Interessant ist aber auch, wie sich das Stück vom ersten zum dritten Teil hin entwickelt. Während der erste Part noch am sperrigsten gerät, brechen hymnische Gesangslinien und eine etwas geordnetere Melodieführung (bei gleichbleibendem Wuselfaktor) die Sperrigkeit zugunsten einer erhöhten Zugänglichkeit auf. Gegen Ende des zweiten Teils zeigen sich ISILDURS BANE gar von ihrer romantischeren, geradezu cineastischen Seite. Diese Entwicklung von der Sperrigkeit hin zur Eingängigkeit erlebt im dritten Teil folgerichtig ihre Vollendung, in dem Hammill in Begleitung pointierter Backing Vocals eine absolute Sahne-Hook aufs Parkett zaubert.
Gehaltvoll genug, um mindestens den nächsten Winter zu überleben
Es gibt hier schlicht und ergreifend viel zu entdecken, musikalisch wie lyrisch. Und es zahlt sich aus, sich die Zeit für den Genuss von „In Disequilibrium“ zu nehmen. Beide Stücke funktionieren sowohl in ihre Einzelteile unterteilt als auch in ihrer Gesamtheit hervorragend und suchen, was die diesjährig erschienenen Veröffentlichungen angeht, ihresgleichen. Der Stolperstein hin zum vollendeten Genuss der Platte mag für viele sicher erst einmal Hammills Stimme sein, doch man gewöhnt sich wirklich schnell dran und merkt dann, wie wunderbar sich beides trotz der offenbar vorherrschenden Heterogenität miteinander ergänzt. Und damit wächst die Platte mit jedem Hördurchgang ein bisschen mehr.

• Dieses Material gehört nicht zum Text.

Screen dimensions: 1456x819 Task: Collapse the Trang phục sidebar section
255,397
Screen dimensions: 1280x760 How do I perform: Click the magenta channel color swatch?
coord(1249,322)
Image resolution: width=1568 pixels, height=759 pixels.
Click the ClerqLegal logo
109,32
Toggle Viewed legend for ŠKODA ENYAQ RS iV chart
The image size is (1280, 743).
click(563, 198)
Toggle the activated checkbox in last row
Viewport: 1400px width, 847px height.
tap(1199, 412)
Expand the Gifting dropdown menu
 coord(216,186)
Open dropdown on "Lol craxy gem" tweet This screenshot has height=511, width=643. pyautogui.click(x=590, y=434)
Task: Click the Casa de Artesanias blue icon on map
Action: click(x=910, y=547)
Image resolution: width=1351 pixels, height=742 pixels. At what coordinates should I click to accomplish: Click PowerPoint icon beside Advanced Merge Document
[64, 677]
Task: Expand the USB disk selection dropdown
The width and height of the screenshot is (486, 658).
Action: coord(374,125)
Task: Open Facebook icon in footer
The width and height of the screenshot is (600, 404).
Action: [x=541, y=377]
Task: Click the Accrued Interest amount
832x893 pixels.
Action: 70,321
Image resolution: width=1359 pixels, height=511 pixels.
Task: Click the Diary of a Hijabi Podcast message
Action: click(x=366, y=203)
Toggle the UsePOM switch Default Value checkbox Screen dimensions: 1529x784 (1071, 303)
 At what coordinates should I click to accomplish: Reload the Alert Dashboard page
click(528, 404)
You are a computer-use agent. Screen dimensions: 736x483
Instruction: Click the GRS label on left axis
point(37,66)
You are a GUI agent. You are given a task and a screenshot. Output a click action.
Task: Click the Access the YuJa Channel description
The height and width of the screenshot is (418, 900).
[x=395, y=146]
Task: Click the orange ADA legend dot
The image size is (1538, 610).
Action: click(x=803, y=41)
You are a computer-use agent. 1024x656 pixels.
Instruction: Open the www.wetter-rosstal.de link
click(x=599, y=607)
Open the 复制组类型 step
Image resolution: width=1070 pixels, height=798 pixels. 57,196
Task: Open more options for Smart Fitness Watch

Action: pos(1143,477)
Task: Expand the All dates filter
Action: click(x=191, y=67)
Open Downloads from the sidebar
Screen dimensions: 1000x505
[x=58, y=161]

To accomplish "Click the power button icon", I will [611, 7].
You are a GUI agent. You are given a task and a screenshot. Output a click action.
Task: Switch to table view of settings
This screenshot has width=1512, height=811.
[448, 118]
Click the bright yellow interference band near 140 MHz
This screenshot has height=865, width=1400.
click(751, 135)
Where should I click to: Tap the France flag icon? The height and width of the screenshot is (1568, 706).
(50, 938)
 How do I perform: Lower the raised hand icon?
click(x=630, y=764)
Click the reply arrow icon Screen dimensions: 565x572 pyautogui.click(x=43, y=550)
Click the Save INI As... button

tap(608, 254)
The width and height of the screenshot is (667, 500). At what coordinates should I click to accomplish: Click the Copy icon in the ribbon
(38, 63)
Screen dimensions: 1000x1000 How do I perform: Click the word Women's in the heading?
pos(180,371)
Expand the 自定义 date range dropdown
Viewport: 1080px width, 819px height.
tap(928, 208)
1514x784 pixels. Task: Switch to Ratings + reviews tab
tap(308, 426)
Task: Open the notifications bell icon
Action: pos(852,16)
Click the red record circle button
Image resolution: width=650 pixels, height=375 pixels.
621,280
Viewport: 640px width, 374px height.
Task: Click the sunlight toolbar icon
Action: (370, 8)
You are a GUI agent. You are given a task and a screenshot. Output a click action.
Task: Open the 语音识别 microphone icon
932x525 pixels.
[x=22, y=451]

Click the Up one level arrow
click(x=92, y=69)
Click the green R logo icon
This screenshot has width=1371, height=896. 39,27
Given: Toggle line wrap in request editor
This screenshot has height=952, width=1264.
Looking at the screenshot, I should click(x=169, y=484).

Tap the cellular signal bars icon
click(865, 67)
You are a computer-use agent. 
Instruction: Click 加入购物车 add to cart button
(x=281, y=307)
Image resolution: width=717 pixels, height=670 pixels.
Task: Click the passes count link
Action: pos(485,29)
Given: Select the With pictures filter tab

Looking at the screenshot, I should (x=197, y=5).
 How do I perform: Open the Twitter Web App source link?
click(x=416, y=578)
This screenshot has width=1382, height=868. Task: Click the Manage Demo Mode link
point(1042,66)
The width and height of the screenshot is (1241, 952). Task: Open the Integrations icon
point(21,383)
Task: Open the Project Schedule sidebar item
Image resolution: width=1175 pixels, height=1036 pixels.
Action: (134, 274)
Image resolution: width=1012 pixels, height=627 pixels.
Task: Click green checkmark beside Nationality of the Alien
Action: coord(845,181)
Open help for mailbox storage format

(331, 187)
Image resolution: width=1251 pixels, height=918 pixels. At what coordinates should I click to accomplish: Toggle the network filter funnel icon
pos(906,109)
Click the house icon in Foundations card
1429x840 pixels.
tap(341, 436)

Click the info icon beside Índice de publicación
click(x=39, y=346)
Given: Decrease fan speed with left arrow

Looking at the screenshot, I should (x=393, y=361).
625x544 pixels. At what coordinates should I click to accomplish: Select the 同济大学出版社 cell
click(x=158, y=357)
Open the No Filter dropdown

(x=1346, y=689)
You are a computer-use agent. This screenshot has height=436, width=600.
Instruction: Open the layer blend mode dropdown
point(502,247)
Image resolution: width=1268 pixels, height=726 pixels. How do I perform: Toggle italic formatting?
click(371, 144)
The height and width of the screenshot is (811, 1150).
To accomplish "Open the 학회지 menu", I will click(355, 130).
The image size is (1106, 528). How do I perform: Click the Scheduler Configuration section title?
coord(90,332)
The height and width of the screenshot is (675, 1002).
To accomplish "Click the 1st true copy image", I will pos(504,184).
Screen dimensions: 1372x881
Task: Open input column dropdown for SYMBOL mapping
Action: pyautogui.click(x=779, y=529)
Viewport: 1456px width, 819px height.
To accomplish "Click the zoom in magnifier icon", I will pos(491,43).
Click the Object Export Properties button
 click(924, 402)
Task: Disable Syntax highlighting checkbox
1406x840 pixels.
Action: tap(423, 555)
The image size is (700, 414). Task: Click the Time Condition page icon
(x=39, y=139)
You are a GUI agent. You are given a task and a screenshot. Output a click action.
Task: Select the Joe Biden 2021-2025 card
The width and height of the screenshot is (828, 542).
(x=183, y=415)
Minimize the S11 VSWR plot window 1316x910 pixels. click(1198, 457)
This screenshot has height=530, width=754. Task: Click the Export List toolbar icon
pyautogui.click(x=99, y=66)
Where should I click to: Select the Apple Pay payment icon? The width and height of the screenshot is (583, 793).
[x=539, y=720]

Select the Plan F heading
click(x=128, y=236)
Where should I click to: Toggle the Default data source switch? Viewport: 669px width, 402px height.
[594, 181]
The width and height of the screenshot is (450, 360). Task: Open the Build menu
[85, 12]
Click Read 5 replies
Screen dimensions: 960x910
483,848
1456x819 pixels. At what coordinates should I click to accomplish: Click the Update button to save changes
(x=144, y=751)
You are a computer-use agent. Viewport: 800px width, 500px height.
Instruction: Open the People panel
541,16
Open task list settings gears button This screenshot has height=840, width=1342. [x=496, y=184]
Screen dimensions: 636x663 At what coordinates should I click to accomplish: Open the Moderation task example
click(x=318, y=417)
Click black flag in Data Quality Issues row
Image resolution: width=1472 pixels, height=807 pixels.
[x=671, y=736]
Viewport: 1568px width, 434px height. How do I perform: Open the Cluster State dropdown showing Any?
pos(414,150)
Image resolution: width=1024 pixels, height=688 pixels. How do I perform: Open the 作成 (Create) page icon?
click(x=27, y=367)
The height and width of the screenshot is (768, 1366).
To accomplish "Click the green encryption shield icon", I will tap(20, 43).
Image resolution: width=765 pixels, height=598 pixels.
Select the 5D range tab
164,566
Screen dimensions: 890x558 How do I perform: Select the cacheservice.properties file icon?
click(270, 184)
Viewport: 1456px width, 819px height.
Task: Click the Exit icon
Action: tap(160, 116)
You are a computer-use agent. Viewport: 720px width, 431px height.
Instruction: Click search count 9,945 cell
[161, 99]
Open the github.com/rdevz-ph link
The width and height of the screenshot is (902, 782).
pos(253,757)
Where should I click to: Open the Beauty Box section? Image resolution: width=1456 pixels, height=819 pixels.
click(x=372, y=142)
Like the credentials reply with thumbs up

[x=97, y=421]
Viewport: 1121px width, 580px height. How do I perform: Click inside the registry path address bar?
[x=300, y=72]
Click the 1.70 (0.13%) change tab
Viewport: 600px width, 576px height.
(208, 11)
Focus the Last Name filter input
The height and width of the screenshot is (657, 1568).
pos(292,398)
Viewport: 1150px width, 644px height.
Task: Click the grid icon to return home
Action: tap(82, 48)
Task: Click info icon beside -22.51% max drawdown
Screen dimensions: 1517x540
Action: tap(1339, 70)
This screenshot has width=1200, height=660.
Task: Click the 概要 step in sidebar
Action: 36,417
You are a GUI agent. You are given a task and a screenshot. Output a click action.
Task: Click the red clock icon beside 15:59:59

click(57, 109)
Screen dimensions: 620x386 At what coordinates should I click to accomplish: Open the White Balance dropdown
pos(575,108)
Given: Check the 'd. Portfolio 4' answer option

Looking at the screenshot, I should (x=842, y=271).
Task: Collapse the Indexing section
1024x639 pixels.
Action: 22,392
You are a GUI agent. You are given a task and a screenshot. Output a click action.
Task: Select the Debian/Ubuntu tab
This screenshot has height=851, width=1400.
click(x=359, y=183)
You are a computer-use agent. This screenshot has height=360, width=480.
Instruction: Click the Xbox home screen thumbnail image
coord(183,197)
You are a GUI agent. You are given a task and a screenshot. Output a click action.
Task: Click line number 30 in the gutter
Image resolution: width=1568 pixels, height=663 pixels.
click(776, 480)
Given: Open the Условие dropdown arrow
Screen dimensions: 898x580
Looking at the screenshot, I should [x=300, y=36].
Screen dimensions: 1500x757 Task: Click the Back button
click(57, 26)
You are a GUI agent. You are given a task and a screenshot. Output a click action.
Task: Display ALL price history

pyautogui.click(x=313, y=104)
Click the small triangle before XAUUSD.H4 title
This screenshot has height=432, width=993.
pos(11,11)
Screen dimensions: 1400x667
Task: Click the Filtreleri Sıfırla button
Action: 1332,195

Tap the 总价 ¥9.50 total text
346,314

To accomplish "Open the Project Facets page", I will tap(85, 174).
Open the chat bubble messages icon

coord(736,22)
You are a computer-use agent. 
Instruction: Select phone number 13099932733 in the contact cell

Dieses Album ist schlicht und ergreifend unglaublich. Die Tiefe hierhinter ist faszinierend, gleichzeitig aber auch nicht deprimierend oder demotivierend. Auch wenn man als Nicht-Prog-Fan vor der Vielschichtigkeit und Komplexität der Arrangements durchaus zum Kapitulieren neigen möchte, lohnt sich der Höraufwand definitiv. Denn hier liegt eines der ganz großen Jahreshighlights vor, mindestens mal des Progs. Und „In Disequilibrium“ bietet auch ausreichend Futter, um Kopf und Herz gleichermaßen mindestens mal durch den nächsten Winter zu bringen. Für die Klasse dieses Werkes empfehle ich persönlich am besten eine richtig gute Heimanlage. Funktioniert mit guten Kopfhörern und einem flüssigen Genussmittel der Wahl aber genauso gut.
👀Ist das enorm,kam jetzt unerwartet.Muss man hören,egal auf was man sonst so steht.Schade dass es kein Vinyl gibt bei der Produktion.